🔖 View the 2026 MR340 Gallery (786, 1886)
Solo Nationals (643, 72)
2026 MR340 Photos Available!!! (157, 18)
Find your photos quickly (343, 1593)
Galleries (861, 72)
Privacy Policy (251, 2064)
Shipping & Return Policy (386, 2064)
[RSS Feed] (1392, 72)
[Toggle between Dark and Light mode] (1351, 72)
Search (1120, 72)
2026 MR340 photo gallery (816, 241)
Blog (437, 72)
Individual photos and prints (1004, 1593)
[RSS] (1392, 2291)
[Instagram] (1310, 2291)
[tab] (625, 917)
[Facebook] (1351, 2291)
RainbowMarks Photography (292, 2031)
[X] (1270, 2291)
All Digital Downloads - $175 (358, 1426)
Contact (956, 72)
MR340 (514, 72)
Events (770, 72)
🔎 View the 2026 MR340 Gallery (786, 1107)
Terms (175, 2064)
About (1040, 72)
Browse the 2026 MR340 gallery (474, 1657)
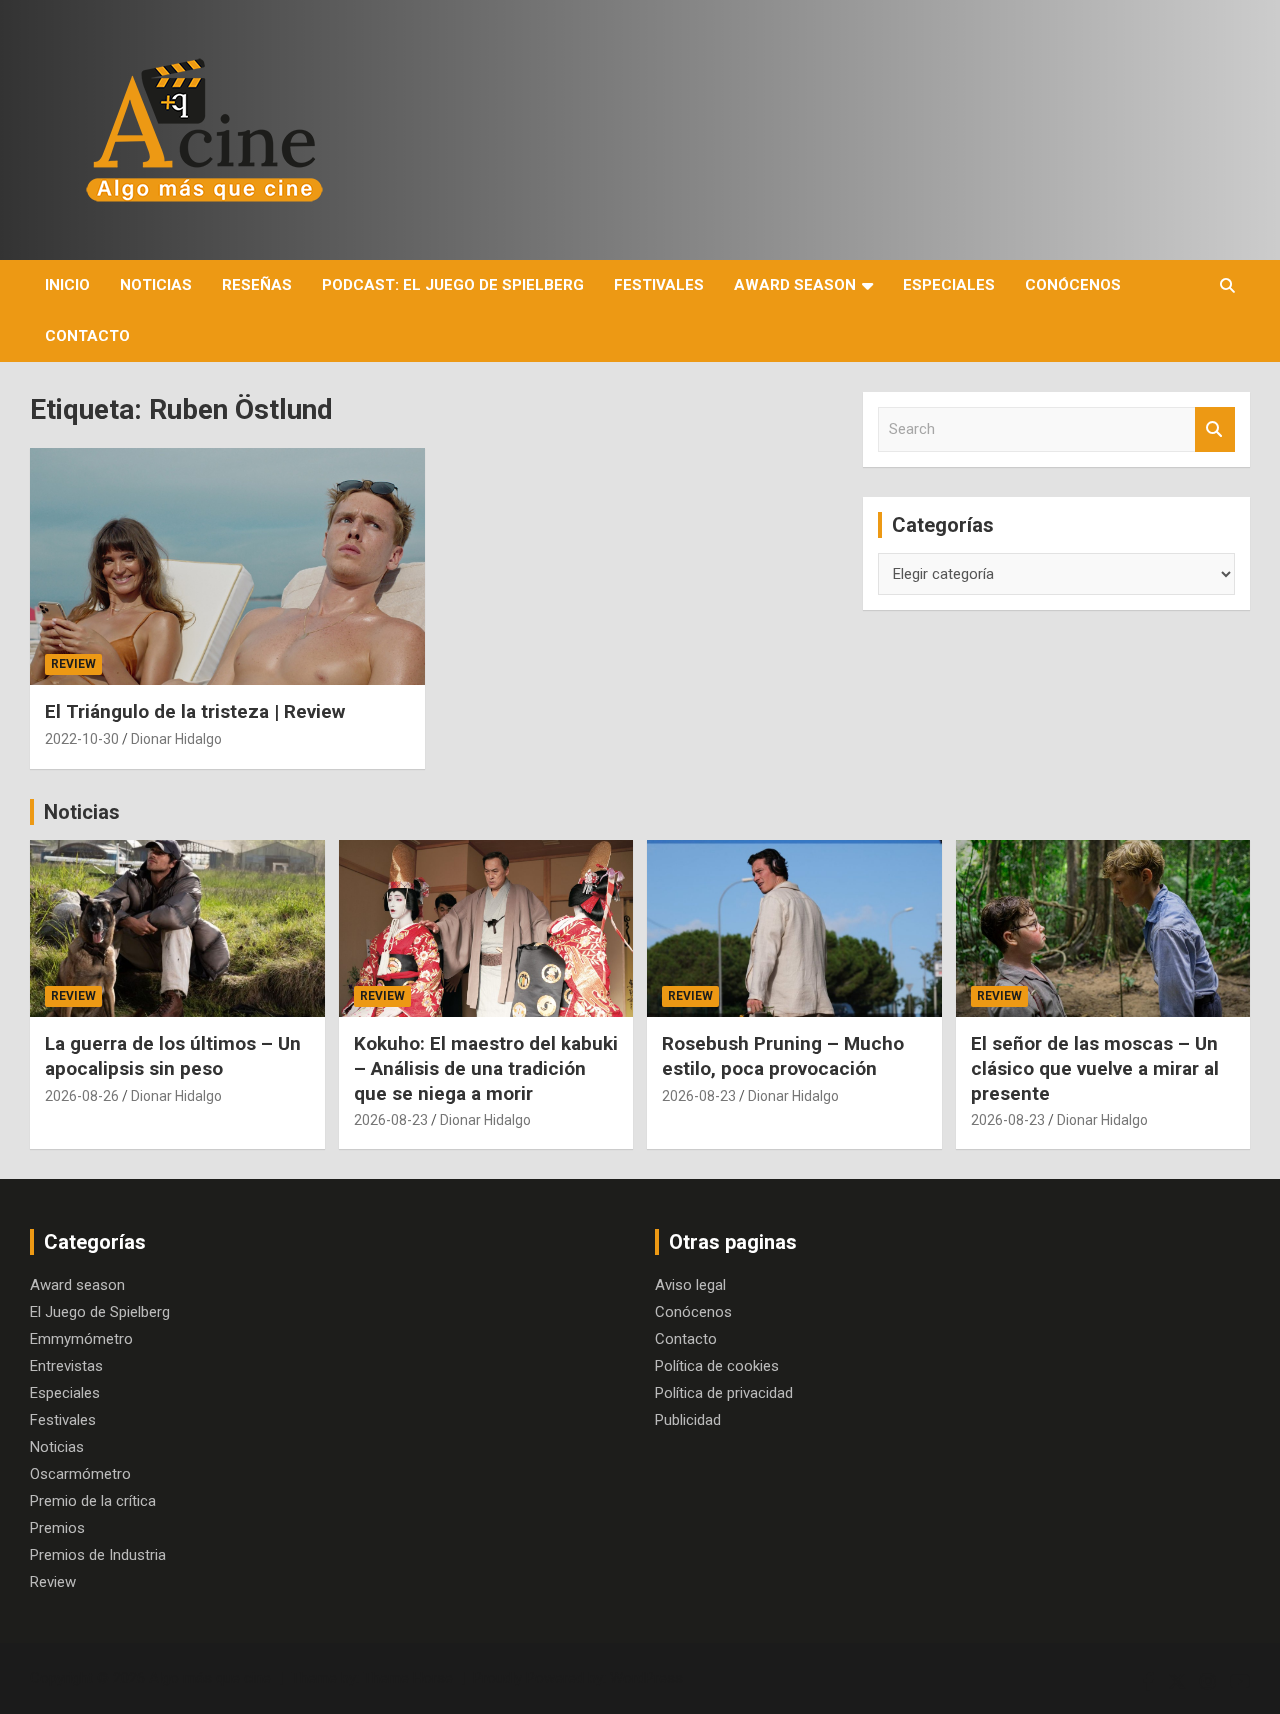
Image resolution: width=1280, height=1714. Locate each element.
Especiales (949, 285)
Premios (57, 1528)
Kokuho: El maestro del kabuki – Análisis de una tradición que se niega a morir (486, 1068)
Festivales (659, 285)
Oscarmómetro (80, 1474)
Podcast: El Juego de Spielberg (453, 285)
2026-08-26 (82, 1096)
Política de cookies (717, 1366)
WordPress (646, 1678)
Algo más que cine (210, 1678)
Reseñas (257, 285)
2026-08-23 (391, 1120)
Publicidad (688, 1420)
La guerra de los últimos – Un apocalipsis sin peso (173, 1056)
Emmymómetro (81, 1339)
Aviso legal (690, 1285)
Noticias (156, 285)
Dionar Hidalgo (176, 739)
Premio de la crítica (93, 1501)
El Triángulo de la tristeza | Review (195, 711)
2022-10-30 (82, 739)
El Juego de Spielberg (100, 1312)
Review (73, 664)
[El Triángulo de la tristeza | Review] (227, 567)
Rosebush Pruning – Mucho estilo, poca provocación (783, 1056)
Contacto (87, 336)
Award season (795, 285)
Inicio (67, 285)
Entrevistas (66, 1366)
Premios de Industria (98, 1555)
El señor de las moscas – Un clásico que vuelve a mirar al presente (1095, 1068)
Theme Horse (408, 1678)
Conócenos (1073, 285)
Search (1215, 429)
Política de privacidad (724, 1393)
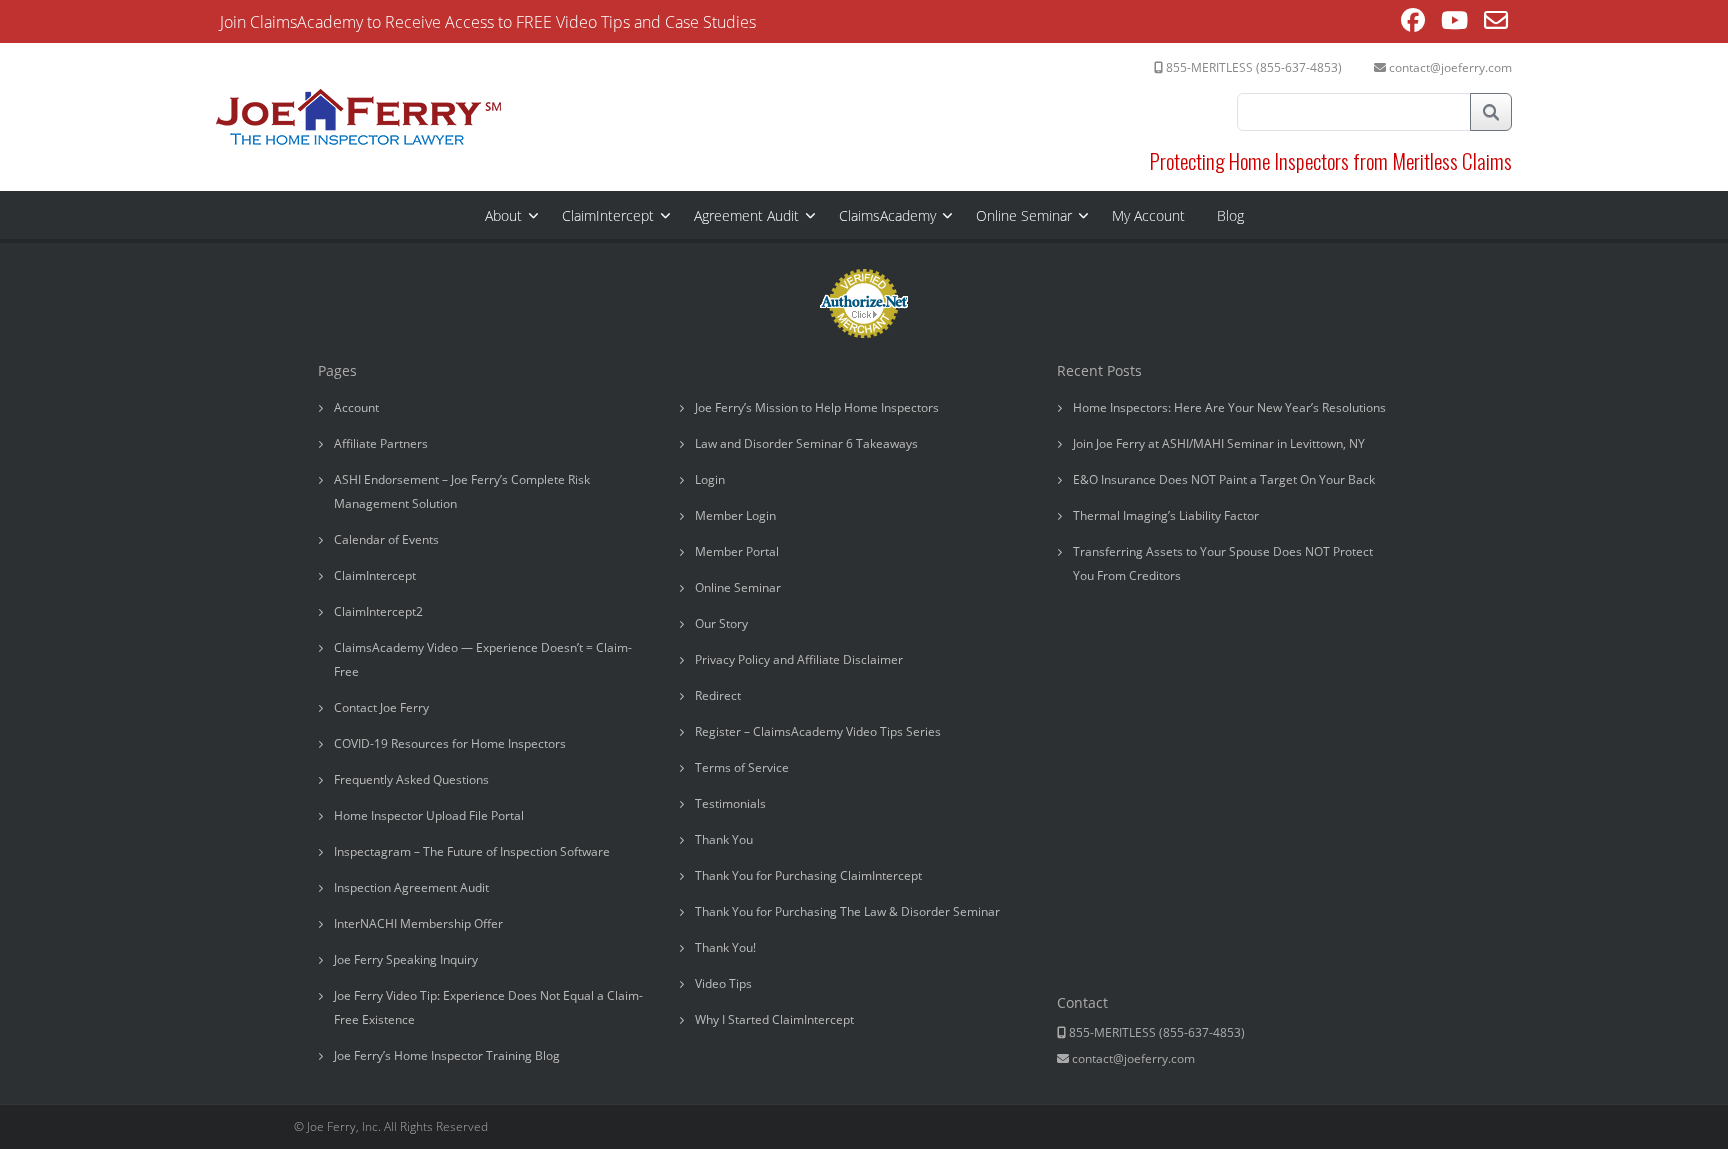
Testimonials (730, 803)
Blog (1230, 215)
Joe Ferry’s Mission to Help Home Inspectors (817, 407)
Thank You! (725, 947)
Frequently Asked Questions (411, 779)
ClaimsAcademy (887, 215)
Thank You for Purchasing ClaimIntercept (808, 875)
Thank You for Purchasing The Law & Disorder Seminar (847, 911)
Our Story (721, 623)
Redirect (718, 695)
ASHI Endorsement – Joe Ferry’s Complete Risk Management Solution (462, 491)
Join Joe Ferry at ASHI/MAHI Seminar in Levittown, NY (1219, 443)
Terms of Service (742, 767)
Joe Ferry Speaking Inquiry (406, 959)
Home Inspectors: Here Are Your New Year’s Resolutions (1229, 407)
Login (710, 479)
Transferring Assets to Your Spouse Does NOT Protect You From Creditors (1223, 563)
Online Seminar (1024, 215)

Work to complete ▸ Please reproduce every record exactly, leaving the pictures out.

Output for this exercise ▸
🔖 View the 2026 MR340 Gallery (786, 1886)
Solo Nationals (643, 72)
2026 MR340 Photos Available!!! (157, 18)
Find your photos quickly (343, 1593)
Galleries (861, 72)
Privacy Policy (251, 2064)
Shipping & Return Policy (386, 2064)
[RSS Feed] (1392, 72)
[Toggle between Dark and Light mode] (1351, 72)
Search (1120, 72)
2026 MR340 photo gallery (816, 241)
Blog (437, 72)
Individual photos and prints (1004, 1593)
[RSS] (1392, 2291)
[Instagram] (1310, 2291)
[tab] (625, 917)
[Facebook] (1351, 2291)
RainbowMarks Photography (292, 2031)
[X] (1270, 2291)
All Digital Downloads - $175 (358, 1426)
Contact (956, 72)
MR340 (514, 72)
Events (770, 72)
🔎 View the 2026 MR340 Gallery (786, 1107)
Terms (175, 2064)
About (1040, 72)
Browse the 2026 MR340 gallery (474, 1657)
Image resolution: width=1280, height=1714. Locate each element.
Especiales (949, 285)
Premios (57, 1528)
Kokuho: El maestro del kabuki – Análisis de una tradición que se niega a morir (486, 1068)
Festivales (659, 285)
Oscarmómetro (80, 1474)
Podcast: El Juego de Spielberg (453, 285)
2026-08-26 (82, 1096)
Política de cookies (717, 1366)
WordPress (646, 1678)
Algo más que cine (210, 1678)
Reseñas (257, 285)
2026-08-23 (391, 1120)
Publicidad (688, 1420)
La guerra de los últimos – Un apocalipsis sin peso (173, 1056)
Emmymómetro (81, 1339)
Aviso legal (690, 1285)
Noticias (156, 285)
Dionar Hidalgo (176, 739)
Premio de la crítica (93, 1501)
El Triángulo de la tristeza | Review (195, 711)
2022-10-30 (82, 739)
El Juego de Spielberg (100, 1312)
Review (73, 664)
[El Triángulo de la tristeza | Review] (227, 567)
Rosebush Pruning – Mucho estilo, poca provocación (783, 1056)
Contacto (87, 336)
Award season (795, 285)
Inicio (67, 285)
Entrevistas (66, 1366)
Premios de Industria (98, 1555)
El señor de las moscas – Un clásico que vuelve a mirar al presente (1095, 1068)
Theme Horse (408, 1678)
Conócenos (1073, 285)
Search (1215, 429)
Política de privacidad (724, 1393)
Testimonials (730, 803)
Blog (1230, 215)
Joe Ferry’s Mission to Help Home Inspectors (817, 407)
Thank You! (725, 947)
Frequently Asked Questions (411, 779)
ClaimsAcademy (887, 215)
Thank You for Purchasing ClaimIntercept (808, 875)
Thank You for Purchasing The Law & Disorder Seminar (847, 911)
Our Story (721, 623)
Redirect (718, 695)
ASHI Endorsement – Joe Ferry’s Complete Risk Management Solution (462, 491)
Join Joe Ferry at ASHI/MAHI Seminar in Levittown, NY (1219, 443)
Terms of Service (742, 767)
Joe Ferry Speaking Inquiry (406, 959)
Home Inspectors: Here Are Your New Year’s Resolutions (1229, 407)
Login (710, 479)
Transferring Assets to Your Spouse Does NOT Protect You From Creditors (1223, 563)
Online Seminar (1024, 215)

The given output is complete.